Every time we visit my dad, we go for a walk on the beach. On a recent cool September afternoon, the four of us wandered along the water’s edge, poking at rocks and admiring the ripples in the sand. My dad was wearing his green fleece jacket, jeans, and a pair of sturdy shoes. He carried a homemade walking stick, made from a long, strong branch. As we approached the creek, he pointed out to my daughter how it had carved a new path toward the lake.
My husband found us a narrow spot where we could easily hop over the stream to avoid soaking our shoes. I dropped back to take a few photos of a glistening wet rock, a monarch butterfly perched on a milkweed plant, and the silhouette of my family ahead. From a distance, I noticed a waver in my dad’s gait, one of the few visible signs of Huntington’s disease (HD). He doesn’t let anything stop him from enjoying his walks on the beach — neither the weather nor Huntington’s. It’s one of the things I admire about him.

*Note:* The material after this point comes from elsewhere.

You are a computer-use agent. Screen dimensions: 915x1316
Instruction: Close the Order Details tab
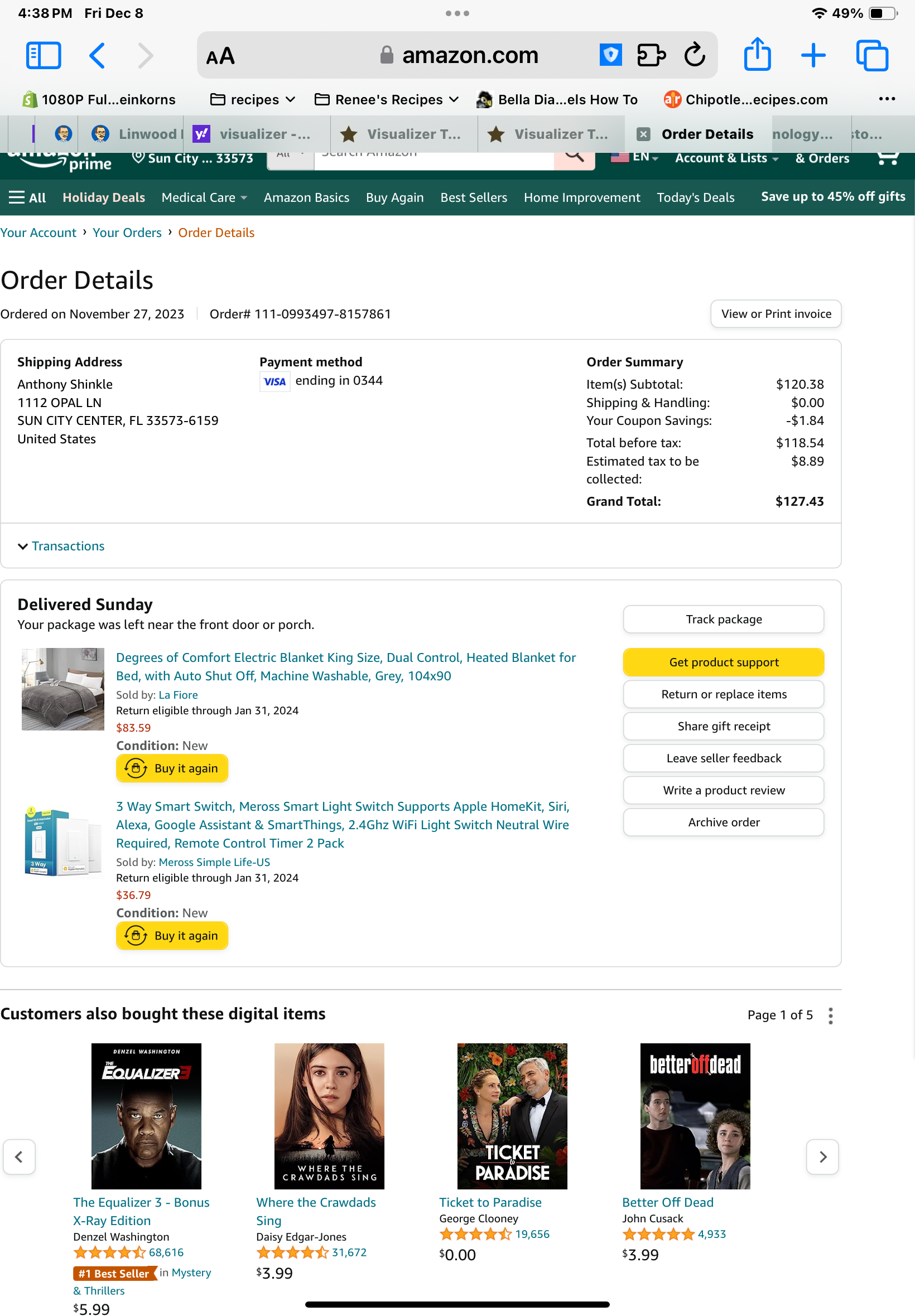tap(643, 134)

My dad moved to the small Ontario town on the Georgian Bay after spending his life in the big city of Toronto. Once he arrived, he immediately set out to discover all that the area has to offer. He visited small museums and art galleries. He went on farm tours and bought maple syrup and bunches of garlic to support the local farmers. He attended performances at the cultural center and went out to live music events on Friday nights. He even went to a dance, something I’d never have expected of him.
During the cold winters, you would find him at the curling club, standing on the long, white slab of ice. His position was lead, and he was happy to play with anyone, no matter their skill level. He’d arrive early to put on the coffee for the other curlers and stay late to have a drink with the winners. At the end of the season, he would help sweep out the melted ice and close down the rink. He even volunteered at the local bingo hall once a month to raise funds for the club.
In the summertime, curling was replaced by lawn bowling. He played several times a week and volunteered to teach youths how to bowl. He was curling and bowling up until two years ago, at the age of 74. These days he enjoys riding his bike and playing badminton. He has made many new friends in the close-knit community where he lives.
Every year, my dad still makes the trek back to Toronto to participate in Enroll-HD, a worldwide research study on Huntington’s. At the yearly appointment, he participates in cognitive exercises, gives blood samples, and answers questionnaires. He knows that by taking part, he is helping to find a treatment for the next generation, maybe even in time for me. The desire to help others is ingrained in him. He has always been generous with his time.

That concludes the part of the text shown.